Lisa Petti

My research in the DiMaio lab is focused on understanding the action of certain cell surface proteins known as receptors. Some receptors play an important role in the abnormal behavior of cancer cells, while others serve as attachment sites for viruses. We have developed a novel method to engineer very small proteins that can modulate the activity of these receptors. So far, we have isolated several of these small proteins that can inhibit the activity of specific receptors. These small proteins should be useful tools for understanding how we can control the activity of cell surface receptors to inhibit cancer cell growth and abate viral infection.

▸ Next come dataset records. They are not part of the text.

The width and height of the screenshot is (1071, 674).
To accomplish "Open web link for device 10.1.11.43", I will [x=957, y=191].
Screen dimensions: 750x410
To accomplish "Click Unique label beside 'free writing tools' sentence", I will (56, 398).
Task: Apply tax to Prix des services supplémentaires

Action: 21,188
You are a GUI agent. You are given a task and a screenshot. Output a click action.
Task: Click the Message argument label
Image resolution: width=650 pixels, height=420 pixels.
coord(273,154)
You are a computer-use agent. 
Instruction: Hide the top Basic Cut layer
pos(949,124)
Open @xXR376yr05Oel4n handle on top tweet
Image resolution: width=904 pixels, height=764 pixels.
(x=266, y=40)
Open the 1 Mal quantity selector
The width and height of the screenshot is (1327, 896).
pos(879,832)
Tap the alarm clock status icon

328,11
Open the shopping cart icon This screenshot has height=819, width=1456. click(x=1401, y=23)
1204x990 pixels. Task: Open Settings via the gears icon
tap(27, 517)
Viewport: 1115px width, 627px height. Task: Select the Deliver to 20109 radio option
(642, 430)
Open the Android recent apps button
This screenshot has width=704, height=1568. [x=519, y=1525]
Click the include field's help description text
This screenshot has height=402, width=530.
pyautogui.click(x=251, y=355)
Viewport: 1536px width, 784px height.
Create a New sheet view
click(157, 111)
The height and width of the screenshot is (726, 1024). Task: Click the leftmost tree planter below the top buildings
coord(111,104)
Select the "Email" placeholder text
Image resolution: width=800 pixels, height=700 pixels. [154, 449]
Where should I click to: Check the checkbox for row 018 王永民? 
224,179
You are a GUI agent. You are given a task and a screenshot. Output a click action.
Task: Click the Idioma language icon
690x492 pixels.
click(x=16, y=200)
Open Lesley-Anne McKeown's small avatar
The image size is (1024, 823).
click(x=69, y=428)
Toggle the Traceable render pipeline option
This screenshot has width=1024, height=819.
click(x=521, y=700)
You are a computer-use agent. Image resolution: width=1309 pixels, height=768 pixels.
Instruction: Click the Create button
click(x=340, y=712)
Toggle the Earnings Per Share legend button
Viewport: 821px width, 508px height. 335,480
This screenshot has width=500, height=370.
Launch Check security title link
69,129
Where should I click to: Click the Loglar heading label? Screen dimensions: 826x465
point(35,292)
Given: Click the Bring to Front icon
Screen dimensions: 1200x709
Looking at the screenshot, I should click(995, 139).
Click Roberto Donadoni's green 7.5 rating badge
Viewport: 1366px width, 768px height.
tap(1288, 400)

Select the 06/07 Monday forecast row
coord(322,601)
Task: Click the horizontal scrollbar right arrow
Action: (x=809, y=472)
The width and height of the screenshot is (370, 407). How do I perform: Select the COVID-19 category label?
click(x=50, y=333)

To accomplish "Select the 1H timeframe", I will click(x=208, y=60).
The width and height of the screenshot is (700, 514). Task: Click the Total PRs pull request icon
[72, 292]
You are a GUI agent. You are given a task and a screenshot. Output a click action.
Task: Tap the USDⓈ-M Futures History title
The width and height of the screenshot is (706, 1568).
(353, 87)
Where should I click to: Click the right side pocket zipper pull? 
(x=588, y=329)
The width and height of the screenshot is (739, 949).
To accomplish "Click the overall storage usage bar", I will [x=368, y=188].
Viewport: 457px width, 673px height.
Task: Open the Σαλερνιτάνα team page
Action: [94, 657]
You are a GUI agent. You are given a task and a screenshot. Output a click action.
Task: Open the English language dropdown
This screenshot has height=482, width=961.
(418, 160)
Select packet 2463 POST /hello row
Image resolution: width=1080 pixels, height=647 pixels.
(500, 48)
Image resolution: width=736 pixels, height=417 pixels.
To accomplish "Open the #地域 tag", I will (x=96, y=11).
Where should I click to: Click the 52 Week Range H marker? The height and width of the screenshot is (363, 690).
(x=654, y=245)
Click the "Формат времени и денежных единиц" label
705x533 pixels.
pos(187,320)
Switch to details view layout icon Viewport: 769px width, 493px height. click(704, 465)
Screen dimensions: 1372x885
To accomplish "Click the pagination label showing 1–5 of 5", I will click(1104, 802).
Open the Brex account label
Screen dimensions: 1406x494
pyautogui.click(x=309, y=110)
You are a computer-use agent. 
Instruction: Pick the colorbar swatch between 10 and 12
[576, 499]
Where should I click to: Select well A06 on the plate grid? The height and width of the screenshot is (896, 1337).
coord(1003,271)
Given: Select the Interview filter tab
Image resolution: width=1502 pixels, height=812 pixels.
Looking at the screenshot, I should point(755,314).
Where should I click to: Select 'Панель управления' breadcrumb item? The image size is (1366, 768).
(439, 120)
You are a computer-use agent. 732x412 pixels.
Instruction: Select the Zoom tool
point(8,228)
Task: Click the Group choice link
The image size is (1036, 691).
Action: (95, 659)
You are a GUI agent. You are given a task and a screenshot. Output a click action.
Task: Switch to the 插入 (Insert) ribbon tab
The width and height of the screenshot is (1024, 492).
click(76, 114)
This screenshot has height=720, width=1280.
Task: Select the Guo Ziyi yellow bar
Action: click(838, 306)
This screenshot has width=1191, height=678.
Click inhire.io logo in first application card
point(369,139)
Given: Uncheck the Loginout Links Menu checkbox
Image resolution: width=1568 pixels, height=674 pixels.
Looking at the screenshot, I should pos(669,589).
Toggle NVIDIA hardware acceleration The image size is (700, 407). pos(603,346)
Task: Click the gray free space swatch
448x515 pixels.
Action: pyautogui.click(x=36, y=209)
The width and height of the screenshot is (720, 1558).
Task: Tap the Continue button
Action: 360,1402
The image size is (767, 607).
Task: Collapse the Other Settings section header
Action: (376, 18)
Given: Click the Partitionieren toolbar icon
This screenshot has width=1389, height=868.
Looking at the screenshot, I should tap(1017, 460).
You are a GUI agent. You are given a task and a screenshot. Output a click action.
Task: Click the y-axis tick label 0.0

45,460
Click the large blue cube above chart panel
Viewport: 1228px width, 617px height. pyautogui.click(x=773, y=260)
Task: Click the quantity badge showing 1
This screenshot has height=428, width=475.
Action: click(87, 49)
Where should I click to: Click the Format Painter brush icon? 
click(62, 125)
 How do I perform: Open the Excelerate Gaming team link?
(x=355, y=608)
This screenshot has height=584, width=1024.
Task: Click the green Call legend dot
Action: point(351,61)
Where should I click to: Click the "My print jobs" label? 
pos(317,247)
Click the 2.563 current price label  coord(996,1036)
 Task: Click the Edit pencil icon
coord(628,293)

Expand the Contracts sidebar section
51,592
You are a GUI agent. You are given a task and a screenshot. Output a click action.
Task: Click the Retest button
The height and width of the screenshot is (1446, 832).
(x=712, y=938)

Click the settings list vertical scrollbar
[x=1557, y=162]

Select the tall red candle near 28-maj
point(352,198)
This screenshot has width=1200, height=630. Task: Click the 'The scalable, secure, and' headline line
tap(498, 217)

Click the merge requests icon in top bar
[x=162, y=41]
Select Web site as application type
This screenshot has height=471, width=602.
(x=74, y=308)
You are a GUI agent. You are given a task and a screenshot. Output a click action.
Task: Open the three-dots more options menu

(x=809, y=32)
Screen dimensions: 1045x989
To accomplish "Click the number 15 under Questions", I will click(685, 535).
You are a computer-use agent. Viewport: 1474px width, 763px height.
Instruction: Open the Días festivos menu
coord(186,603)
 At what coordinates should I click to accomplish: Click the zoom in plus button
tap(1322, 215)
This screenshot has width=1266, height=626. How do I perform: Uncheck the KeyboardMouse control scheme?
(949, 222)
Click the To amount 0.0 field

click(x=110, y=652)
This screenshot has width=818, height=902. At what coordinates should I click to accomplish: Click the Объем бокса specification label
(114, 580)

Specialized Terms: receptor tyrosine kinase signaling; cellular growth transformation; virology; transmembrane protein-protein interactions

I am interested in investigating growth factor receptor tyrosine kinases and their role in oncogenesis. My research has involved utilizing a viral oncoprotein, the bovine papillomavirus (BPV) E5 protein, to explore activation and signaling mechanisms of the beta receptor for platelet-derived growth factor (PDGFR), which is involved in a several human cancers. My postdoctoral work showed that E5, a small transmembrane protein, binds to the PDGFR via transmembrane domain interactions and activates this receptor to promote cellular growth transformation. I then became interested in investigating the effects of E5 in mortal human fibroblasts (HDFs) in an effort to determine how the PDGFR is implicated in cancer. My lab at Albany Medical College showed that sustained activation of the PDGFR has both oncogenic and apoptotic effects in these cells. We identified a novel PDGFR signaling pathway involving SHP-2 that plays a role in transformation of HDFs. In addition, we showed that sustained PDGFR signaling in HDFs results in the production of an apoptotic peptide, which acts in an autocrine/paracrine manner to induce mitochondrial dysfunction. Currently, I am working on a project in the DiMaio lab investigating artificial small transmembrane proteins, termed "traptamers", modeled after the E5 protein. So, far we have identified several traptamers that can activate the PDGFR even thought they share little or no sequence similarity to E5. Recently, we showed that single conservative amino acid substitutions in such traptamers can convert them into inhibitors of the PDGFR. Future studies investigating the mechanism by which these mutated traptamers inhibit PDGFR signaling should provide new insight into PDGFR signaling as well as a basis for developing novel therapeutics.